(DATA TO EXAMINE Opens)

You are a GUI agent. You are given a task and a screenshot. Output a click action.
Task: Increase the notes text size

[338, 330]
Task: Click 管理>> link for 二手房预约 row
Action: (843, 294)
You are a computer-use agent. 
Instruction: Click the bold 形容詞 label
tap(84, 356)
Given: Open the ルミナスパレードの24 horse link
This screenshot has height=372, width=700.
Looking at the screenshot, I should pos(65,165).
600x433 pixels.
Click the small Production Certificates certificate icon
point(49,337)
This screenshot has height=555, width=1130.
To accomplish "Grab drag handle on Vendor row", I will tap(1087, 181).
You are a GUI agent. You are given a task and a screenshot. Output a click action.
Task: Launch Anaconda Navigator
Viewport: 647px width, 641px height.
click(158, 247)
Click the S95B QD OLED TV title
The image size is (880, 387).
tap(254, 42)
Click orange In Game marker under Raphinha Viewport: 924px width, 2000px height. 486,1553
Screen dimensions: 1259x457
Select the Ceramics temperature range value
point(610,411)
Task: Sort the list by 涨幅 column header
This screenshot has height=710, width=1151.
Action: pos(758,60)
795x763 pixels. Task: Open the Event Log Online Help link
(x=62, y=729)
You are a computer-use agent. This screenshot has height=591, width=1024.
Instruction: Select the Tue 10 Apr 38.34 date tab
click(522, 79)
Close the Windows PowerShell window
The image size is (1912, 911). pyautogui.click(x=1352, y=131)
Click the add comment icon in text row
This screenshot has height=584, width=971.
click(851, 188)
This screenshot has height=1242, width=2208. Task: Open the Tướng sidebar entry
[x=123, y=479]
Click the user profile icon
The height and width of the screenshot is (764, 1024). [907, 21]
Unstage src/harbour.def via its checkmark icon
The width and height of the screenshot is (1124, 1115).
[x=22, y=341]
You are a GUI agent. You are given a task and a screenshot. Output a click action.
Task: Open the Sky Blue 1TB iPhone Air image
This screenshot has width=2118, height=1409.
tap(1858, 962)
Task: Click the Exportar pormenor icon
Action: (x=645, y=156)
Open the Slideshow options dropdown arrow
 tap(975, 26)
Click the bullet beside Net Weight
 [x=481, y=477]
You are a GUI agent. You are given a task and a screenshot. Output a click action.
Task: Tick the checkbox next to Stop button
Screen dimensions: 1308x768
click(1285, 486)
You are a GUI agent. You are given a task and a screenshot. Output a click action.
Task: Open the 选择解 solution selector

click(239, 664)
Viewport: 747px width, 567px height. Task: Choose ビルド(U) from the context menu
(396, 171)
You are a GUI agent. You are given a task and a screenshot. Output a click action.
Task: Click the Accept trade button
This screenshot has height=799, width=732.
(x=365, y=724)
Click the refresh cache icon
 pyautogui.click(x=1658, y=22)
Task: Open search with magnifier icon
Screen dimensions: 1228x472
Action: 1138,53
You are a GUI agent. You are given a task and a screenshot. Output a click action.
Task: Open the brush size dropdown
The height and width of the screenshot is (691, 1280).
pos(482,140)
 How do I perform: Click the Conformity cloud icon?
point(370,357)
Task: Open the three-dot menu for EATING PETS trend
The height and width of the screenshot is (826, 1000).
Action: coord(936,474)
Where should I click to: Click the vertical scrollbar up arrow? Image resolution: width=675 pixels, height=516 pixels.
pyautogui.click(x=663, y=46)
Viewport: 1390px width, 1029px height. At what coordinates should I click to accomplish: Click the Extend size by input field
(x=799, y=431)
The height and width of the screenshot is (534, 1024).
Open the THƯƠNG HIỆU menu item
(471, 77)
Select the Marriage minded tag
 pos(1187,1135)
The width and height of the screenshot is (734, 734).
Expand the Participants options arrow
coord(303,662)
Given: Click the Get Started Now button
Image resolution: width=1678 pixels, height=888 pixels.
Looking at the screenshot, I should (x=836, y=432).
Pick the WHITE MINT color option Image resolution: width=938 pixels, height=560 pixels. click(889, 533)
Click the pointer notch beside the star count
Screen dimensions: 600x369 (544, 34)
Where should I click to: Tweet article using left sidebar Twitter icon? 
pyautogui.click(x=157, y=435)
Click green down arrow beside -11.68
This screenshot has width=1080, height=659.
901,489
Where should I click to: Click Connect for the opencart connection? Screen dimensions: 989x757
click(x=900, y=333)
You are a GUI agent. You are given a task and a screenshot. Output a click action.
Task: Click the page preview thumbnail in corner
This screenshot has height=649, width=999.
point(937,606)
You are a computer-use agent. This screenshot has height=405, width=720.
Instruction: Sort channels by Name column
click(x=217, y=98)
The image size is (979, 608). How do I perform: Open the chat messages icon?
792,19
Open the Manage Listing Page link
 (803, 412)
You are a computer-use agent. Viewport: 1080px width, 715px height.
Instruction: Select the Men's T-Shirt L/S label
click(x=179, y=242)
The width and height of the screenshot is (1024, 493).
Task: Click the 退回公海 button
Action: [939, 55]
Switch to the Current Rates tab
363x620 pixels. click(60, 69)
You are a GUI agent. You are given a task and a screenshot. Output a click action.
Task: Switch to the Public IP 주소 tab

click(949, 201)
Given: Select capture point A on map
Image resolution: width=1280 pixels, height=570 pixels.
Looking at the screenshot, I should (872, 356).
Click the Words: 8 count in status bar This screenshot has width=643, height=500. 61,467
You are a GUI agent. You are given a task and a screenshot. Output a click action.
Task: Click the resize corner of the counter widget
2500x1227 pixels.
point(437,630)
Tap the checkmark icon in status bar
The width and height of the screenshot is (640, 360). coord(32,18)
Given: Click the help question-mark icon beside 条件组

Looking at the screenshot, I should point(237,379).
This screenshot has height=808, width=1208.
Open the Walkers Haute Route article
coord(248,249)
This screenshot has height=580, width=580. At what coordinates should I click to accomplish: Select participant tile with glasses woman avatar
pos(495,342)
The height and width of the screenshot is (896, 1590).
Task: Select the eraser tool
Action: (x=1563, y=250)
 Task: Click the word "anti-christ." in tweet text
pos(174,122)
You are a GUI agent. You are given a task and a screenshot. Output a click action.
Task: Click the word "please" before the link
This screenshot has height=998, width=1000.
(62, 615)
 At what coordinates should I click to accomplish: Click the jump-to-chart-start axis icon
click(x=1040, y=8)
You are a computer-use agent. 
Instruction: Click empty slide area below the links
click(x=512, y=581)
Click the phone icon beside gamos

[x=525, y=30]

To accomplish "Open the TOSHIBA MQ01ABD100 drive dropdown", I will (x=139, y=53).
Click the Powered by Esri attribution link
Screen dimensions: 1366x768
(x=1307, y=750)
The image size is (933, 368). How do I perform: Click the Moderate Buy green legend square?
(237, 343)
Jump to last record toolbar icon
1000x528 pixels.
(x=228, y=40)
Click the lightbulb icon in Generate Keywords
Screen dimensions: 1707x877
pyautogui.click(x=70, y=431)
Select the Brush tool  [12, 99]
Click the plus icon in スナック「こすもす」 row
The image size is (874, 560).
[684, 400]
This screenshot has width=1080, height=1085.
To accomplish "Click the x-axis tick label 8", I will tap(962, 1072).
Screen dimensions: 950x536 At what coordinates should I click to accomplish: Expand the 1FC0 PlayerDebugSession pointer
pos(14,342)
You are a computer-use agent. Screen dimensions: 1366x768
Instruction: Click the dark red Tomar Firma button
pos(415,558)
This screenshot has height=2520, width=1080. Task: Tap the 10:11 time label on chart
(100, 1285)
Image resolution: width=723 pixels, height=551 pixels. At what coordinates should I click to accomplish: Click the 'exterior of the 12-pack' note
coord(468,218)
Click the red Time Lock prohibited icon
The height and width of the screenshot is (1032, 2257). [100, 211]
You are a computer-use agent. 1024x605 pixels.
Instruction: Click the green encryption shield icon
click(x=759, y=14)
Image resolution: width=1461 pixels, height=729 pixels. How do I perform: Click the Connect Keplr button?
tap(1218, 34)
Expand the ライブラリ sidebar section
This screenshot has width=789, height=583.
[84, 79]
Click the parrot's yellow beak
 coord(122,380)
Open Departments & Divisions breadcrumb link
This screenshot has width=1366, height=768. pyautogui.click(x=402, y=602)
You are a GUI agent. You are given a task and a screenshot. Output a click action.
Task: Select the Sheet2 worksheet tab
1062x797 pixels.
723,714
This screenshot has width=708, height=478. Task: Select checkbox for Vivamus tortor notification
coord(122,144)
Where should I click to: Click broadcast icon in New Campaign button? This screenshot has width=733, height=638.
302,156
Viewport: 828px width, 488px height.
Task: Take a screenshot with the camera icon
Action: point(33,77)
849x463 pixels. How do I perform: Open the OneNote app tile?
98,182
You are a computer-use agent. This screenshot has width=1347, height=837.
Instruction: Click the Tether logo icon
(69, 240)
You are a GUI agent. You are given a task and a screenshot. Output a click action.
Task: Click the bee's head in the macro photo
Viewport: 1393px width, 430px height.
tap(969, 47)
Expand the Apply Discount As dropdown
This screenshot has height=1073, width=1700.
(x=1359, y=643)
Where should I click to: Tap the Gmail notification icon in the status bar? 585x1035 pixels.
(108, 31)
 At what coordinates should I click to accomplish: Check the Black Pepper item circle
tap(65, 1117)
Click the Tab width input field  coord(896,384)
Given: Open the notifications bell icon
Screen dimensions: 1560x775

(DATA TO EXAMINE Closes)

* **WHAT YOU HAVE TO DO**: A complete answer reproduces every line of the records in which the word "corner" occurs.

* **WRITTEN ANSWER**:
Task: Click the page preview thumbnail in corner
Task: Click the resize corner of the counter widget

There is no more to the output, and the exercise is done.